My research focuses on migrant workers working in a metal polishing factory in the Okhla Industrial Area of Delhi, producing steel artware for export to America. A part of my research attempts to understand migrant workers as seeking but not yet attaining a sense of existential belonging in Delhi. In this article I delve into migrant workers’ sense of exclusion and exile in the city, due to the absence of a feeling of true svagat (welcome), and probe workers’ use of the category of vasi (one who resides, dwells) to articulate a rich ideal of existential relatedness and duty in the world, in contrast to the abstract category of nagarik (citizen).

The factory was established in 2001, and its employment has varied from twenty-four to fifty-five workers, all of whom are male migrants from the states of Uttar Pradesh, Bihar, and Jharkhand. Workers in the factory are from a range of castes (middle castes, backward castes, scheduled castes and tribes), are predominantly Hindu, and range from seventeen to fifty years of age. A majority of these workers receive statutory minimum wages (Rs.2863-3287 per month in 2004-5), as well as legal benefits such as Employees State Insurance, Employees Provident Fund, and yearly bonus payments. Overtime payments are given at below the legal rate, and at any time, some segment of workers is given less than minimum wages and kept off the company’s muster roll.

Citizen, svagat, and exile

A core anxiety within the urban chakravyuh derives from the lack of a sense of security, belonging, and welcome (svagat) in the city of Delhi. To illustrate, I refer to the narratives and experiences of a metal polish worker (Brahma) who hails from eastern Uttar Pradesh, is presently in his forties, and first came to Delhi two decades ago. Brahma is exceedingly intelligent and articulate, and often regales workers in the factory with fables, sayings (kahavats), and stories from the epics and Puranas. He is often agitated and plagued with tensions, has a very short and volatile temper, but is also very kind and generous to others. His respectability (izzat) inside the factory has varied over time, due to his seniority in age and experience, his rebellious though occasionally collaborative comportment towards management, and his past drinking habits that had sunk him into debts.

Brahma acknowledges that he is a citizen (nagarik) of India and expresses pride towards the country and the capital, but feels a certain disappointment and disillusionment with the instrumental compact that citizenship has come to mean for the powerful and the poor alike. To politicians, he observes, nagarikta is understood primarily as a means towards the cultivation of voting constituencies and support banks amongst the poor. Hence political parties and their agents in Delhi conduct drives to encourage the registration of migrant residents, and as elections approach, disperse largesse in the form of truckloads of free daru (liquor), blankets, and saris. Poor migrants, for their part, see in attaining nagarikta in Delhi (meaning becoming a registered voter of the state) the chance to obtain an official proof of identity and residence (the election identity card) to gain a practical foothold and a psychic sense of security within a hostile city.

Although Brahma has on occasion been registered by political agents on Delhi state voter lists, he today expresses little interest in obtaining nagarikta in Delhi. While he feels a sense of right and claim to the capital, as a citizen of India, he is also deeply conscious of the absence of respect (izzat) and welcome (svagat) towards its poor and toiling workers. These are indeed the same poor persons, Brahma observes, who elect and send political leaders from distant districts to the Parliament, but it is the leaders who get true svagat in Delhi, not the poor rural voter-turned-migrant worker. For the latter, there is not only a lack of svagat (except at election time), but a visible and palpable desire to exclude and push them away from the city.

■ YOUR TASKS
(1) From the passage on migrant workers in Delhi, reproduce word for word the part that opens with the words containing "The factory was" and closes with "company’s muster roll.".
(2) According to the passage on migrant workers in Delhi, which states do the factory's workers come from?

■ DATASET CONTENT
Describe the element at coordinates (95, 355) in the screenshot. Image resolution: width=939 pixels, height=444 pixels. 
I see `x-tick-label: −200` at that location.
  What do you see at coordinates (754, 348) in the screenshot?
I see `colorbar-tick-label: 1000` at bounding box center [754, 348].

■ LIST OF ANSWERS
(1)
The factory was established in 2001, and its employment has varied from twenty-four to fifty-five workers, all of whom are male migrants from the states of Uttar Pradesh, Bihar, and Jharkhand. Workers in the factory are from a range of castes (middle castes, backward castes, scheduled castes and tribes), are predominantly Hindu, and range from seventeen to fifty years of age. A majority of these workers receive statutory minimum wages (Rs.2863-3287 per month in 2004-5), as well as legal benefits such as Employees State Insurance, Employees Provident Fund, and yearly bonus payments. Overtime payments are given at below the legal rate, and at any time, some segment of workers is given less than minimum wages and kept off the company’s muster roll.

(2) Uttar Pradesh, Bihar, and Jharkhand